AUSGANGSTEXT |
Mit einem Sauerstoffanteil von knapp 21 Prozent hat die Erde eine stark oxidierende Atmosphäre. Korrosion von Metallen und anderen Materialien und somit permanent hohe wirtschaftliche Verluste sind die Folge. Das Problem verschärft sich noch dadurch, daß moderne Technik Prozesse und Dimensionen erschließt, bei denen eine Oxidation unmittelbar die Leistungsfähigkeit von Bauteilen einschränkt. Zwei Beispiele:

- Der Wirkungsgrad von Heißdampfturbinen ließe sich zur effektiveren und damit umweltfreundlicheren Stromproduktion durch höhere Arbeitstemperaturen steigern; bei mehr als 500 Grad Celsius setzt jedoch verstärkt Korrosion der Turbinenblätter ein.

BEREITGESTELLTE ANGABEN |

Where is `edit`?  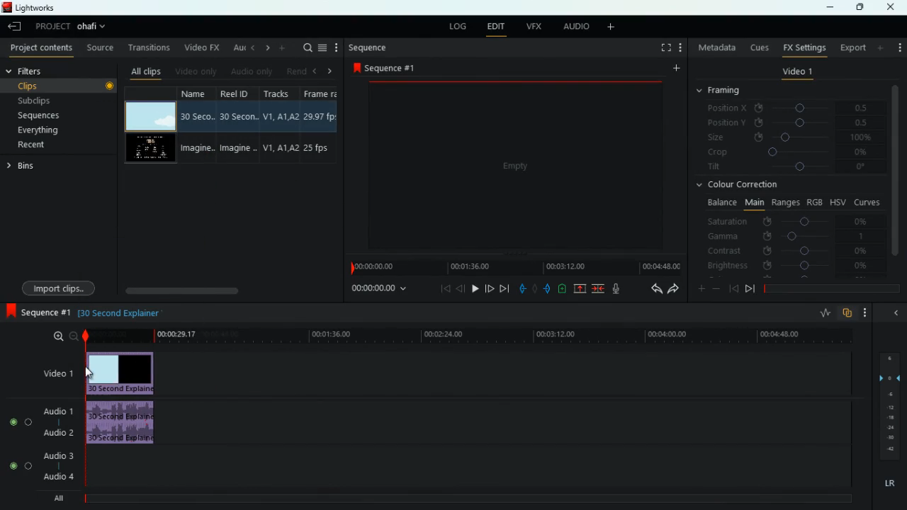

AUFGABEN |
• a. Beantworten Sie anhand des Ausgangstexts:
(i) Wie hoch ist der Sauerstoffanteil der Erdatmosphäre?
(ii) Wodurch ließe sich der Wirkungsgrad von Heißdampfturbinen steigern?
(iii) Ab welcher Temperatur setzt verstärkt Korrosion der Turbinenblätter ein?
• b. Fassen Sie den Absatz des Ausgangstexts, der mit „Mit einem Sauerstoffanteil“ beginnt, als Stichpunktliste zusammen und behalten Sie seine wesentlichen Fakten bei.
Stützen Sie sich ausschließlich auf den Ausgangstext.

LÖSUNGEN |
• a.
(i) Knapp 21 Prozent.
(ii) Durch höhere Arbeitstemperaturen.
(iii) Bei mehr als 500 Grad Celsius.

• b.
- Die Erde hat mit knapp 21 Prozent Sauerstoff eine stark oxidierende Atmosphäre.
- Folge: Korrosion von Metallen und anderen Materialien, dadurch permanent hohe wirtschaftliche Verluste.
- Verschärfung: Moderne Technik erschließt Prozesse und Dimensionen, in denen Oxidation die Leistungsfähigkeit von Bauteilen unmittelbar einschränkt.